Central Church (also called Central Christian Church and Central) is a non-denominational Evangelical Christian megachurch based in Henderson, Nevada, United States. Originally founded in 1962, the church has seven physical locations in total with approximately 21,055 weekly visitors as of 2018.

== Locations ==
The church has a total of seven locations, four of which are in the Las Vegas Valley, including its headquarters in Henderson as well as in the master-planned communities of Summerlin in Las Vegas, Aliante in North Las Vegas, and the unincorporated town of Sunrise Manor.
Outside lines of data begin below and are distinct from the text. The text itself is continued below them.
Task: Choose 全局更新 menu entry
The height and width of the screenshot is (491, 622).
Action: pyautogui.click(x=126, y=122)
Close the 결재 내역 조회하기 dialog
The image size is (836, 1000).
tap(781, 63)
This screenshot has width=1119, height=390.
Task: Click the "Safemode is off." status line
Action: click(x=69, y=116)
Outside of Nevada, there is a location in Kingman, Arizona and Gulf Breeze, Florida as well as a location in Morelia in the Mexican state of Michoacán. The church offers a Spanish-language service at its main location in Henderson and broadcasts its services live on the internet.

==History==
Central Church was founded in 1962. In 1999, the church moved into its current headquarters built on 56 acre in Henderson with the interior being 148,000 sqft building in Henderson, Nevada.

In 2013, Outreach listed Central as the 9th largest church in the United States with an attendance of 21,055. Jud Wilhite is the senior pastor of Central. In November 2018, CBS News listed Central Church as the 13th largest megachurch in the United States with about 21,055 weekly visitors.